Earlier today, Microsoft updated the C++ extension for Visual Studio Code, bumping it up to version 1.0. The source-code editor is one of several Microsoft products that is available on GitHub under a standard MIT license.

Today, a new open source tool - Project OneFuzz - has been released by the tech giant under the same licensing. Coming in as a replacement for Microsoft's discontinued Security Risk Detection Service, the new platform is termed an "open source self-hosted developer fuzzing platform for Azure".

Fuzz testing is essentially the removal of exploitable security flaws through a rigorous testing process that involves flooding the program in question with huge amounts of random data. Although quite useful, it is often complicated to execute as well. Project OneFuzz attempts to make fuzz testing an easier and more continuous process by utilizing recent advancements made through the open-sourced LLVM compiler infrastructure project.

As a result of the aforementioned advancements, involved mechanisms that previously had to be attached to continuous build systems can now be directly baked into them. Crash detection, for example, can be built in through the asan tool, while coverage tracking can be baked in using the SanitizerCoverage (sancov) tool. Looking ahead, these changes enable the development of unit test binaries with a variety of fuzzing techniques built into a single executable.

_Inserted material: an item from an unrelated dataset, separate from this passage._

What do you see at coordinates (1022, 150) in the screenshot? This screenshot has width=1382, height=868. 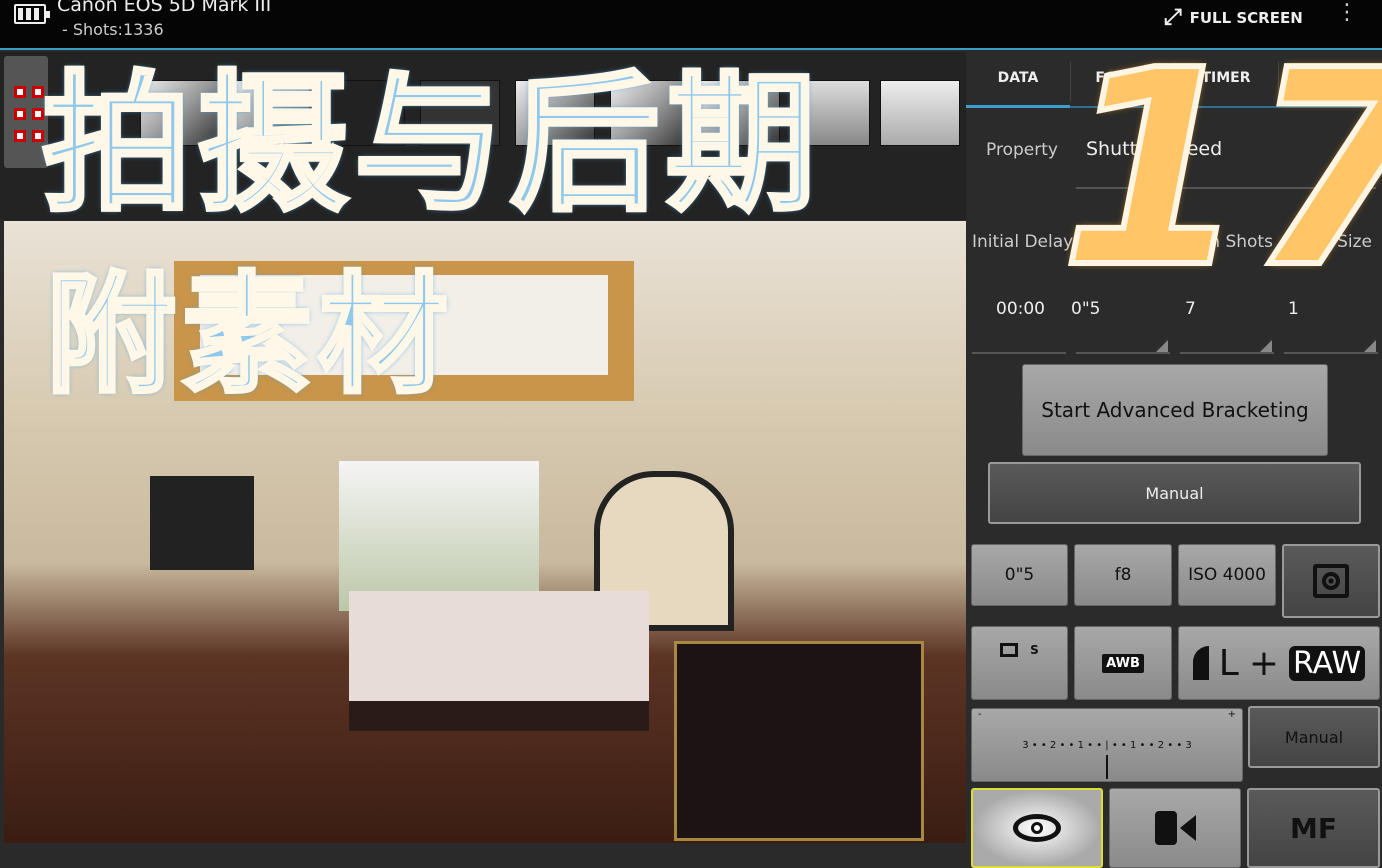 I see `property-label: Property` at bounding box center [1022, 150].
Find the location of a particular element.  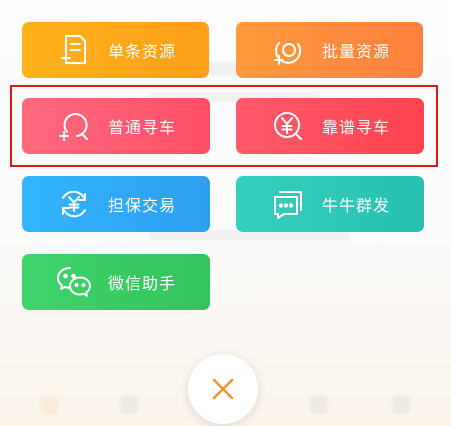

reliable-car-search-button: 靠谱寻车 is located at coordinates (330, 126).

Project OneFuzz then allows for the building of these test binaries into CI/CD pipelines and large-scale fuzz workflows in the cloud. The highlighted features of the tool include:

  • Composable fuzzing workflows: Open source allows users to onboard their own fuzzers, swap instrumentation, and manage seed inputs.
  • Built-in ensemble fuzzing: By default, fuzzers work as a team to share strengths, swapping inputs of interest between fuzzing technologies.
  • Programmatic triage and result deduplication: It provides unique flaw cases that always reproduce.
  • On-demand live-debugging of found crashes: It lets you summon a live debugging session on-demand or from your build system.
  • Observable and Debug-able: Transparent design allows introspection into every stage.
  • Fuzz on Windows and Linux OSes: Multi-platform by design. Fuzz using your own OS build, kernel, or nested hypervisor.
  • Crash reporting notification callbacks: Currently supporting Azure DevOps Work Items and Microsoft Teams messages

The testing framework is already being used in other Microsoft services and platforms including Microsoft Edge and Windows. Now, with Project OneFuzz's availability being extended to developers all over the world, it can be accessed on GitHub here. Contributions from the open-source community have been welcomed by Microsoft, with the firm promising that future updates to the tool will be brought to the community as they occur.